Exercise brief: Change every "Instruction" in the records below to "Goal" and keep everything else as it is.

** BEGIN **

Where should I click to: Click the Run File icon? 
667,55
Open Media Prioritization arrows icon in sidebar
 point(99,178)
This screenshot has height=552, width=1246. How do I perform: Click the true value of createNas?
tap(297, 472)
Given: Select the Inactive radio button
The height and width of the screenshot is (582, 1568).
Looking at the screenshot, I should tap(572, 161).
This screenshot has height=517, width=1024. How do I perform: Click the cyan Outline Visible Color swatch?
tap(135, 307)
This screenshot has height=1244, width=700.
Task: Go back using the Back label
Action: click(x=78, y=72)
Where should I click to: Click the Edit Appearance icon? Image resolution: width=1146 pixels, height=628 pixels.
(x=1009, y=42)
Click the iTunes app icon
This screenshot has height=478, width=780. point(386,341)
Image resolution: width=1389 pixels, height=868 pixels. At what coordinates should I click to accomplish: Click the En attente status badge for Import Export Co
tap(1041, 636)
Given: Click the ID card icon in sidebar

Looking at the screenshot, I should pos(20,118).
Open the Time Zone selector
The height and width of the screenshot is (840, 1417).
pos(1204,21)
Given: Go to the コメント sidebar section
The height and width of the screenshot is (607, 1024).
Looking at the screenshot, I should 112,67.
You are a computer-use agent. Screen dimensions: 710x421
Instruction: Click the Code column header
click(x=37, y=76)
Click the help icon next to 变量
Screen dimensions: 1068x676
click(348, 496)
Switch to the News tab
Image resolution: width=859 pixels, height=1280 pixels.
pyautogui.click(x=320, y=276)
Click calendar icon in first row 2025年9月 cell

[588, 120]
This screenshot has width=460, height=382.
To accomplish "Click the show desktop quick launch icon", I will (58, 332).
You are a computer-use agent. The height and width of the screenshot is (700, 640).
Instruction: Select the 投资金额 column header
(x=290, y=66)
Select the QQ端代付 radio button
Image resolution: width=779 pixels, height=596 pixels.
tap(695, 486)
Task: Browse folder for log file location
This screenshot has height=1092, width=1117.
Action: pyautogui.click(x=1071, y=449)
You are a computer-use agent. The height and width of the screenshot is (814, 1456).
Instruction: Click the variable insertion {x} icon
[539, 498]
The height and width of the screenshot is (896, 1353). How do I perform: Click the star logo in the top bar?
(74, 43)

** END **

Exercise solution:
Where should I click to: Click the Run File icon? 
667,55
Open Media Prioritization arrows icon in sidebar
 point(99,178)
This screenshot has height=552, width=1246. How do I perform: Click the true value of createNas?
tap(297, 472)
Given: Select the Inactive radio button
The height and width of the screenshot is (582, 1568).
Looking at the screenshot, I should tap(572, 161).
This screenshot has height=517, width=1024. How do I perform: Click the cyan Outline Visible Color swatch?
tap(135, 307)
This screenshot has height=1244, width=700.
Task: Go back using the Back label
Action: click(x=78, y=72)
Where should I click to: Click the Edit Appearance icon? Image resolution: width=1146 pixels, height=628 pixels.
(x=1009, y=42)
Click the iTunes app icon
This screenshot has height=478, width=780. point(386,341)
Image resolution: width=1389 pixels, height=868 pixels. At what coordinates should I click to accomplish: Click the En attente status badge for Import Export Co
tap(1041, 636)
Given: Click the ID card icon in sidebar

Looking at the screenshot, I should pos(20,118).
Open the Time Zone selector
The height and width of the screenshot is (840, 1417).
pos(1204,21)
Given: Go to the コメント sidebar section
The height and width of the screenshot is (607, 1024).
Looking at the screenshot, I should 112,67.
You are a computer-use agent. Screen dimensions: 710x421
Goal: Click the Code column header
click(x=37, y=76)
Click the help icon next to 变量
Screen dimensions: 1068x676
click(348, 496)
Switch to the News tab
Image resolution: width=859 pixels, height=1280 pixels.
pyautogui.click(x=320, y=276)
Click calendar icon in first row 2025年9月 cell

[588, 120]
This screenshot has width=460, height=382.
To accomplish "Click the show desktop quick launch icon", I will (58, 332).
You are a computer-use agent. The height and width of the screenshot is (700, 640).
Goal: Select the 投资金额 column header
(x=290, y=66)
Select the QQ端代付 radio button
Image resolution: width=779 pixels, height=596 pixels.
tap(695, 486)
Task: Browse folder for log file location
This screenshot has height=1092, width=1117.
Action: pyautogui.click(x=1071, y=449)
You are a computer-use agent. The height and width of the screenshot is (814, 1456).
Goal: Click the variable insertion {x} icon
[539, 498]
The height and width of the screenshot is (896, 1353). How do I perform: Click the star logo in the top bar?
(74, 43)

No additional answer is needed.